**Extract provided**

----------

In his recently released book, A Lethal Obsession: Anti-Semitism from Antiquity to the Global Jihad [1] (Random House), Prof. Robert S. Wistrich provides one of the most comprehensive overviews to date of the “longest hatred,” which he has spent the better part of his life documenting and analyzing.

Though much of his mission involves the sounding of alarm bells about the historical significance of Jew hatred and the role it plays today in the spread of fundamentalist Islam, Wistrich — holder of the Neuberger chair for modern European and Jewish history and head of the Vidal Sassoon International Center for the Study of Anti-Semitism at the Hebrew University in Jerusalem — is oddly serene. While warning of imminent catastrophes, boded by the likes of Ahmadinejad on the one hand and left-wing promoters of anti-Israel and anti-Western narratives on the other, he also stresses the spiritual opportunity this provides the Jewish people to, well, get its act together.

This challenge, like the author’s nearly 1,200-page tome, is weighty indeed. But it is one that the 64-year-old Wistrich — who was born in Kazakhstan to Polish Jews, raised in Britain, educated in America, and who settled in Israel in 1981 — believes is worth confronting.

----------

**Dataset**
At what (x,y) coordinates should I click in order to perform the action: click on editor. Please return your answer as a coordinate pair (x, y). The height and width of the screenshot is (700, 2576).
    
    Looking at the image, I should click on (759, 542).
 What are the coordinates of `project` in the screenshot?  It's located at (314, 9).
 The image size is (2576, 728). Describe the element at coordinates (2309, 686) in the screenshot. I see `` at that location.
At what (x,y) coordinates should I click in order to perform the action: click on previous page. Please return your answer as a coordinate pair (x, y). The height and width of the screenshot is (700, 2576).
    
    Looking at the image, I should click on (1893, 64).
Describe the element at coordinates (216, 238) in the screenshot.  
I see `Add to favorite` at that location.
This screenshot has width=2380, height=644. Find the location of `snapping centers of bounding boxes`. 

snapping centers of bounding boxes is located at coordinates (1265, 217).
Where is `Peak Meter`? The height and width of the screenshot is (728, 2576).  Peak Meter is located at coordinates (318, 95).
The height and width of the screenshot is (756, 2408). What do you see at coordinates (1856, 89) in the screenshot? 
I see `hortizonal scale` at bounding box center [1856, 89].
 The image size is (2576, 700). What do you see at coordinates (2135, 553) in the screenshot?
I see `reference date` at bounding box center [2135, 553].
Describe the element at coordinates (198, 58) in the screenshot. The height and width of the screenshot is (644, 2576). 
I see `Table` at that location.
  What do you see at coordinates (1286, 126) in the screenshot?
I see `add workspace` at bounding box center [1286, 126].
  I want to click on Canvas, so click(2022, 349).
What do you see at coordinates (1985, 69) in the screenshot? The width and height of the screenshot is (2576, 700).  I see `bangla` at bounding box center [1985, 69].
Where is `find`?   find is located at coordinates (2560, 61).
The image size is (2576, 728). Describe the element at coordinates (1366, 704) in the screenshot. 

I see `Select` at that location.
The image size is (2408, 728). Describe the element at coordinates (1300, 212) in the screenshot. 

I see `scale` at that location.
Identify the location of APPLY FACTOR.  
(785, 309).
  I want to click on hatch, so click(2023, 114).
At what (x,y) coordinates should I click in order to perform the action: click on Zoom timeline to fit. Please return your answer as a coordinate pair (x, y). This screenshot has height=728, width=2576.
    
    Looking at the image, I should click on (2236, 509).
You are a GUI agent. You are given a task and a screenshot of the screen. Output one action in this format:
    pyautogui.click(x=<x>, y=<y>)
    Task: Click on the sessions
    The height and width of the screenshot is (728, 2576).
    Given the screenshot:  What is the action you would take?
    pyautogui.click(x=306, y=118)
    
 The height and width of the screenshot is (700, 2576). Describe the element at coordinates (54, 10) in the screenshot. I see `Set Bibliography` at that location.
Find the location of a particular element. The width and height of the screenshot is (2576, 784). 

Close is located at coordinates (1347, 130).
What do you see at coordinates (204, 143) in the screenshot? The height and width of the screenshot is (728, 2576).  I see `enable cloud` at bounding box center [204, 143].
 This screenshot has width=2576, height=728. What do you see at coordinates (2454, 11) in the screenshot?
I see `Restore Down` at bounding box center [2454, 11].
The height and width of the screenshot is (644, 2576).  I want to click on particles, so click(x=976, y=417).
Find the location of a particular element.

----------

**Set exercise A**
In the piece on Wistrich's book, in what year did Wistrich settle in Israel?
**Set exercise B**
Rewrite the records from their first line through the line that contains "snapping centers of bounding boxes is", swapping "action" for "operation" and leaving everything else unchanged.
The text and the records have nothing to do with each other.

**Worked solution A**
1981

**Worked solution B**
At what (x,y) coordinates should I click in order to perform the operation: click on editor. Please return your answer as a coordinate pair (x, y). The height and width of the screenshot is (700, 2576).
    
    Looking at the image, I should click on (759, 542).
 What are the coordinates of `project` in the screenshot?  It's located at (314, 9).
 The image size is (2576, 728). Describe the element at coordinates (2309, 686) in the screenshot. I see `` at that location.
At what (x,y) coordinates should I click in order to perform the operation: click on previous page. Please return your answer as a coordinate pair (x, y). The height and width of the screenshot is (700, 2576).
    
    Looking at the image, I should click on (1893, 64).
Describe the element at coordinates (216, 238) in the screenshot.  
I see `Add to favorite` at that location.
This screenshot has width=2380, height=644. Find the location of `snapping centers of bounding boxes`. 

snapping centers of bounding boxes is located at coordinates (1265, 217).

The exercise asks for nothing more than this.